## [Required action]
Pictures are to be left out, but please repeat each record exactly.

## [Provided data]
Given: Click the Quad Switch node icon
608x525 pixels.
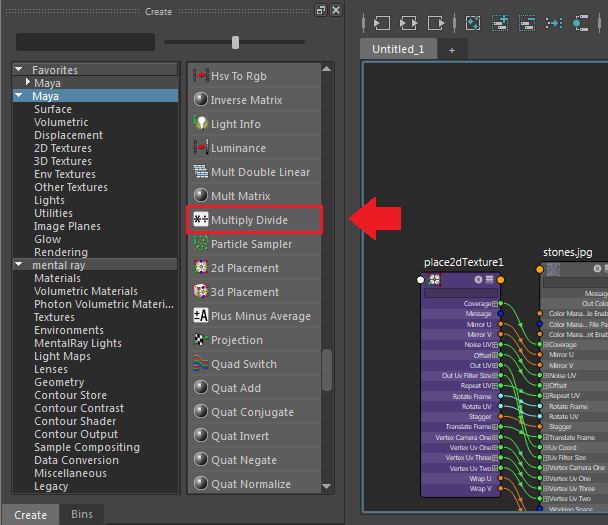Looking at the screenshot, I should tap(200, 364).
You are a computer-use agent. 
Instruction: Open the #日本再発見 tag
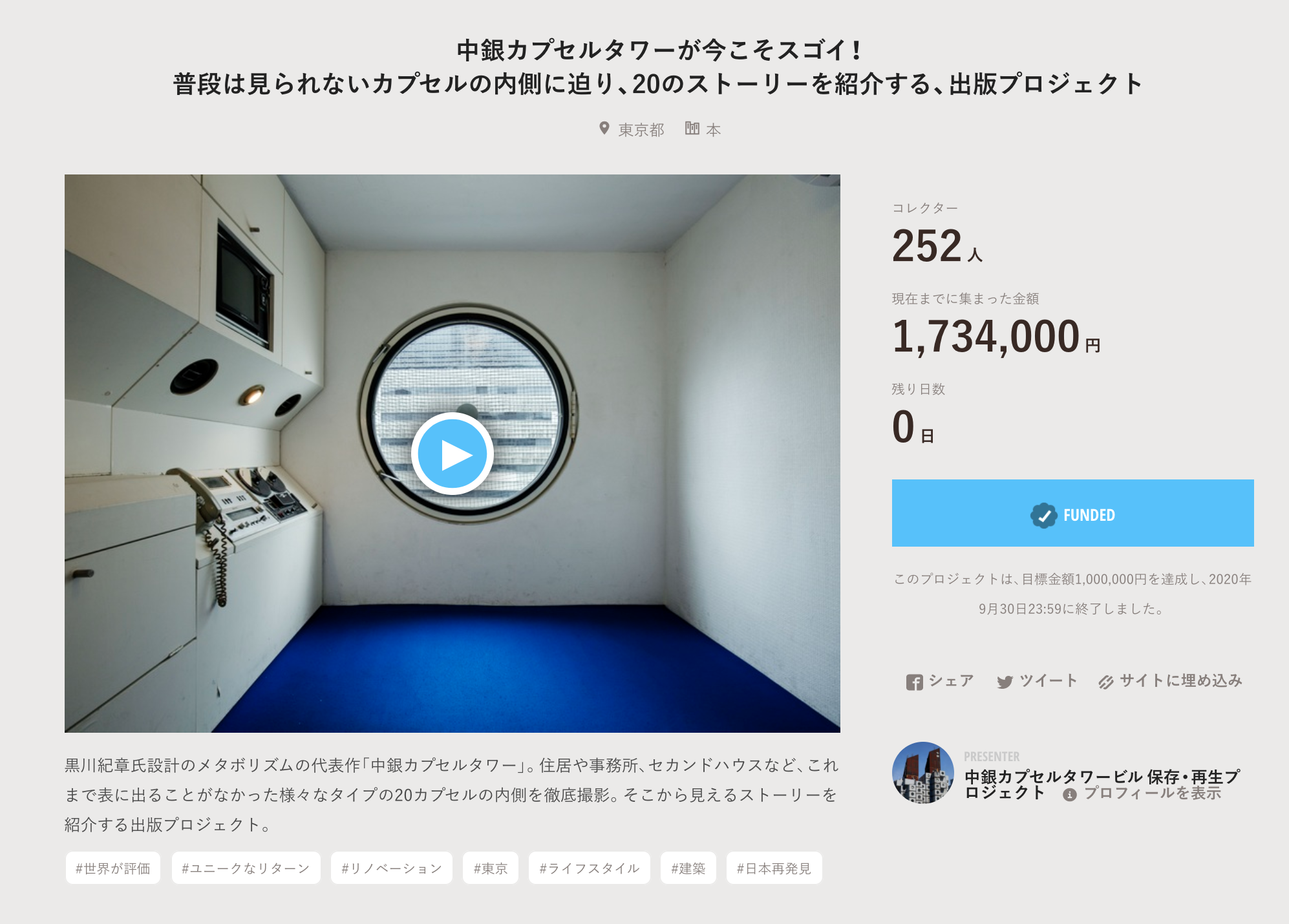click(x=774, y=868)
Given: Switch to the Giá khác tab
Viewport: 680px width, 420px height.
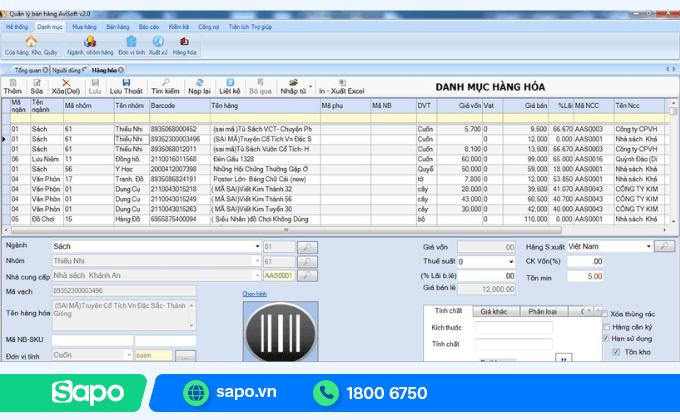Looking at the screenshot, I should [494, 312].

## [Answer for the task]
Given: Click the Quad Switch node icon
608x525 pixels.
Looking at the screenshot, I should tap(200, 364).
You are a computer-use agent. 
Instruction: Open the #日本再発見 tag
click(x=774, y=868)
Given: Switch to the Giá khác tab
Viewport: 680px width, 420px height.
Looking at the screenshot, I should [494, 312].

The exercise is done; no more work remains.